Allan Houser died of colon cancer in Santa Fe, New Mexico, at the age of eighty on August 22, 1994.

The installation of 19 monumental works of art in Salt Lake City during the 2002 Olympics, and a retrospective of 69 works at the National Museum of the American Indian in Washington, DC. in 2004—2005 honored him. The exhibition marked the first major show for the new museum, and over three million people viewed it while it was on display.

His two sons have achieved success as sculptors, Philip Haozous and Bob Haozous, and his grandson, Sam Atakra Haozous, an experimental photographer. The non-profit Allan Houser Foundation is devoted to the proliferation of the Houser name. The family also maintains a commercial gallery of Allan Houser's work in downtown Santa Fe and the Allan Houser Compound, a foundry and sculpture garden located south of Santa Fe.

In 2018, Houser became one of the inductees in the first induction ceremony held by the National Native American Hall of Fame.

DATASET EXCERPTS:

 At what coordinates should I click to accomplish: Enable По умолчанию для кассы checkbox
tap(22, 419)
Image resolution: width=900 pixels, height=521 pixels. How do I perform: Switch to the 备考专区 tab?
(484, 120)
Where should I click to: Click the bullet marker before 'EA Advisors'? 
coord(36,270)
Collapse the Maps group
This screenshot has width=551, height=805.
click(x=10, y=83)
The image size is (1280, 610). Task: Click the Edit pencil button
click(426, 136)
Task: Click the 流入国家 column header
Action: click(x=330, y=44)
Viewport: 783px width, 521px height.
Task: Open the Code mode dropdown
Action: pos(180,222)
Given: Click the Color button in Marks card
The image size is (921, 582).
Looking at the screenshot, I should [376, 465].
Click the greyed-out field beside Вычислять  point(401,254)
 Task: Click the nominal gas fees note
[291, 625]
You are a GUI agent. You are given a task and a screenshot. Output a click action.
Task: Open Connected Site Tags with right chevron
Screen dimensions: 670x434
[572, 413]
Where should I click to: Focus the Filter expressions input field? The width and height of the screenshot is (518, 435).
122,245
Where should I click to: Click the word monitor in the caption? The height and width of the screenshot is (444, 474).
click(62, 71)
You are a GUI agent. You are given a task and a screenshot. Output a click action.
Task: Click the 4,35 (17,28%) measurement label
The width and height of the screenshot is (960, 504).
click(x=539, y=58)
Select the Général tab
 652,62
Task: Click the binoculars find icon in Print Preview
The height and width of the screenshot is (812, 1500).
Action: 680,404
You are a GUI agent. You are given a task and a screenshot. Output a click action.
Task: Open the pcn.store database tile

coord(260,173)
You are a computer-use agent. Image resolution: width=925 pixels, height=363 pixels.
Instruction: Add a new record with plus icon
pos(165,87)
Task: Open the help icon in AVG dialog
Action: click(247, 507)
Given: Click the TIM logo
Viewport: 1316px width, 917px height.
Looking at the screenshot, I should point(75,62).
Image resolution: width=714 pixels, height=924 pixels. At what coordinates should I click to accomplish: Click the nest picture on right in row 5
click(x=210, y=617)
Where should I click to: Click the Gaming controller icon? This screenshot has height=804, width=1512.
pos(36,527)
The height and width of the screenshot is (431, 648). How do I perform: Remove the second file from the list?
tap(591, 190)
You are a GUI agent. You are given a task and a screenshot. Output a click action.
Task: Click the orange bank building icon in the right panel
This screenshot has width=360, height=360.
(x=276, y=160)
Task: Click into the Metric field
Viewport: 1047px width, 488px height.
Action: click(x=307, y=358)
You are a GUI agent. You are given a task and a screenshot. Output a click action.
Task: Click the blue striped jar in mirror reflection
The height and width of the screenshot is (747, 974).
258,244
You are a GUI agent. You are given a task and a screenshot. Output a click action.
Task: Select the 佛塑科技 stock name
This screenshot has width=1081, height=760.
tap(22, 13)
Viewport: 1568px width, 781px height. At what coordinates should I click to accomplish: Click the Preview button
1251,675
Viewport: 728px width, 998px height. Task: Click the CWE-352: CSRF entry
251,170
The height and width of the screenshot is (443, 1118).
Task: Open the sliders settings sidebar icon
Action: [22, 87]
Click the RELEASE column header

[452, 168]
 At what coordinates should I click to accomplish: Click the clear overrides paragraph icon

EXERCISE INSTRUCTIONS:
Decide whether each statement agrees with the Allan Houser passage, answering yes or no and quoting the words that settle it: (a) Houser died in Santa Fe at the age of eighty. (b) The retrospective at the National Museum of the American Indian included 19 works. (c) The Allan Houser Compound is located north of Santa Fe. The data has no connection to the Allan Houser passage.

ANSWER BELOW:
(a) Yes: "died of colon cancer in Santa Fe, New Mexico, at the age of eighty"
(b) No: "a retrospective of 69 works at the National Museum of the American Indian"
(c) No: "a foundry and sculpture garden located south of Santa Fe"